O sotaque português de um bistrô carioca
Um dia, os amigos Chico Mascarenhas e Ricardo Guimarães estavam jogando poôquer com as mulheres, Maria Cristina, a Tintim, e Priscilla. A certa altura, Ricardo reclamou de fome e Chico, que sempre cozinhou, resolveu fazer uma comidinha. Pois a comidinha ficou tão boa, mas tão boa, que, no ato, os dois resolveram abrir um restaurante. Arranjaram um ponto na Gávea, juntaram os nomes Guimarães e Mascarenhas, e o resto, como se diz por aí, é história: aos trinta anos, completados no outro sábado, o Guimas é um dos mais queridos restaurantes do Rio.

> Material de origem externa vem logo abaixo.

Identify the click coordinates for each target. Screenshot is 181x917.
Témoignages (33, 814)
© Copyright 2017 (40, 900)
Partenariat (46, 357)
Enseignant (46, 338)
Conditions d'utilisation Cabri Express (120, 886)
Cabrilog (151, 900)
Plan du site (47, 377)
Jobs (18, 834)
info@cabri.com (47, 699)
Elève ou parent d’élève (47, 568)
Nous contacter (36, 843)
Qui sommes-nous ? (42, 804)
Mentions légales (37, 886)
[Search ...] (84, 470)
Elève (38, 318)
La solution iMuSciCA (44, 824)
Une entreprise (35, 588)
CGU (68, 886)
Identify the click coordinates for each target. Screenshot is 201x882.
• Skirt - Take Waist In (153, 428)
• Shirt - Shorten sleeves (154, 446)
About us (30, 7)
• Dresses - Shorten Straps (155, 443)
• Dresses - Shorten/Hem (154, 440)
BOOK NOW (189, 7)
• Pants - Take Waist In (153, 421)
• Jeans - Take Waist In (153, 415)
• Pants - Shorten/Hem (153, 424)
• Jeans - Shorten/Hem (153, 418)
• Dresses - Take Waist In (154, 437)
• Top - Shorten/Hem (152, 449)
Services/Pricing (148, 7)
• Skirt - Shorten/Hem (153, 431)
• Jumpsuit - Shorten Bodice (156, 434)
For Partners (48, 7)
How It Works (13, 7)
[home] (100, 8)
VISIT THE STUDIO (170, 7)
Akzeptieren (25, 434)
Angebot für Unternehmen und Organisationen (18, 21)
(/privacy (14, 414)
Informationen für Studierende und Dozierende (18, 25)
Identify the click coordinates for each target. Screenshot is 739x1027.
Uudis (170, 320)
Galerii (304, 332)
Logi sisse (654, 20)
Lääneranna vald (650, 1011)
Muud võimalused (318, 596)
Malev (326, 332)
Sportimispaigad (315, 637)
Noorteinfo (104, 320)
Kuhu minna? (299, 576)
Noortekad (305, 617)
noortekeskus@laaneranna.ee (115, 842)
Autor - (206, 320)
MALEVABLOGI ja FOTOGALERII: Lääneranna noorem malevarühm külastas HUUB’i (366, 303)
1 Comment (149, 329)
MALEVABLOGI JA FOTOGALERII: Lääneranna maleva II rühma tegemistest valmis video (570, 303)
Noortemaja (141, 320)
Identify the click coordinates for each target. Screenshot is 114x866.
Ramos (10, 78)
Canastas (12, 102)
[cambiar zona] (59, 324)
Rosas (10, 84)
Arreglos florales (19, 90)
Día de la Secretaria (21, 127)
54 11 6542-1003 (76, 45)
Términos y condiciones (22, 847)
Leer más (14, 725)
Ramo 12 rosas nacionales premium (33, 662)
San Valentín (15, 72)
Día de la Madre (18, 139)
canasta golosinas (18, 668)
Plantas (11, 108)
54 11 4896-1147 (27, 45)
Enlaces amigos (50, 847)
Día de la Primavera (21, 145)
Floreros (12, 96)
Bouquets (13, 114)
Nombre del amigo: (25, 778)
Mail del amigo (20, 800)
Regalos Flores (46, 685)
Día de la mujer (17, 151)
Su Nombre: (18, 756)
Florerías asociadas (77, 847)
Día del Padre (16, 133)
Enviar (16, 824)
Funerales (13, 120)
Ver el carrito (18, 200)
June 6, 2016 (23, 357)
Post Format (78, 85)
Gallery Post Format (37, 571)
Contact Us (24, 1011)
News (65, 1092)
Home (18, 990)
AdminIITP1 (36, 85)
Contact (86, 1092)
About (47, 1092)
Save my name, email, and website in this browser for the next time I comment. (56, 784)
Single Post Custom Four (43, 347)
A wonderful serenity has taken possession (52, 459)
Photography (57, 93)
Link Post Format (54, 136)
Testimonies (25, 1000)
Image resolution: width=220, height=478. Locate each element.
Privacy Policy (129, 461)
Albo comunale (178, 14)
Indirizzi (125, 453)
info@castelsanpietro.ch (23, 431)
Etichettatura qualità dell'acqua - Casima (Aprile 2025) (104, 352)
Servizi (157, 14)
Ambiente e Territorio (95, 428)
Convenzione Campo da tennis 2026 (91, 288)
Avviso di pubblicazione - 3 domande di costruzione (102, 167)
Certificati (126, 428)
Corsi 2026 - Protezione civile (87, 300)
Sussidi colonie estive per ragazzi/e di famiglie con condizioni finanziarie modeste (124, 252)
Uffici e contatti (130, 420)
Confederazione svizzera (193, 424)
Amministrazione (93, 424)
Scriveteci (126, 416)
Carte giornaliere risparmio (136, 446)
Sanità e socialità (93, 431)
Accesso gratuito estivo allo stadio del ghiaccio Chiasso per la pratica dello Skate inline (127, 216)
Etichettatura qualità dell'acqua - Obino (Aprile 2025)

Até hoje, aos domingos, a clientela encara filas homéricas, sem reclamar.
-- Nós inovamos na comida, -- diz Chico, sem falsa modéstia. -- Há um porquê meio matreiro nisso, que depois eu conto; mas inovamos também num outro detalhe. Fomos um dos primeiros restaurantes em que o dono era amigo dos clientes. Antes o dono era, tipicamente, um espanhol que ninguém conhecia.
Taí um pecado do qual ninguém podia acusar o luso-carioca Chico. Nascido em Lisboa há 63 anos, fotógrafo e bom-vivant, ele era conhecido em todas as rodas boêmias da Zona Sul; nada mais natural que seu restaurante virasse ponto de encontro dos companheiros.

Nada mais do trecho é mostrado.